(Given entries Opens)

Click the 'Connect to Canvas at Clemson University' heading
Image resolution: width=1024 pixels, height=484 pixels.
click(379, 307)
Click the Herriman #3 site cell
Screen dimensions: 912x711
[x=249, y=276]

(Given entries Closes)

**Brief:**
Would you restate the whole listing word for word?

**Result:**
Click the 'Connect to Canvas at Clemson University' heading
Image resolution: width=1024 pixels, height=484 pixels.
click(379, 307)
Click the Herriman #3 site cell
Screen dimensions: 912x711
[x=249, y=276]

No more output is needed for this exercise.